:: Task ::
Update everything from the start of the data down through the line containing "click(x=112, y=94)": rewrite those lines with "Screen dimensions" changed to "Screen size" and all else unchanged.

═══ Provided data ═══

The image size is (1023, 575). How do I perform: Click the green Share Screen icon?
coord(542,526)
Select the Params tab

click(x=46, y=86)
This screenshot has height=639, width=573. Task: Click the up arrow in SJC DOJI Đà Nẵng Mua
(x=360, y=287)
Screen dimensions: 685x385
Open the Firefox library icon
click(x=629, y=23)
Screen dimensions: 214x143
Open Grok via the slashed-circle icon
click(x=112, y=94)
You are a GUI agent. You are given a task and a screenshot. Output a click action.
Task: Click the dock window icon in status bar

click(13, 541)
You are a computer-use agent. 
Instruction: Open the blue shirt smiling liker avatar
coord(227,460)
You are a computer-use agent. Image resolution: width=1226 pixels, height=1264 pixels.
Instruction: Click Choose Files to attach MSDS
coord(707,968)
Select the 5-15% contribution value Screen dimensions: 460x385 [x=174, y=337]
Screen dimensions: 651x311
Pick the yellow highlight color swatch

═══

:: Exercise result ::
The image size is (1023, 575). How do I perform: Click the green Share Screen icon?
coord(542,526)
Select the Params tab

click(x=46, y=86)
This screenshot has height=639, width=573. Task: Click the up arrow in SJC DOJI Đà Nẵng Mua
(x=360, y=287)
Screen size: 685x385
Open the Firefox library icon
click(x=629, y=23)
Screen size: 214x143
Open Grok via the slashed-circle icon
click(x=112, y=94)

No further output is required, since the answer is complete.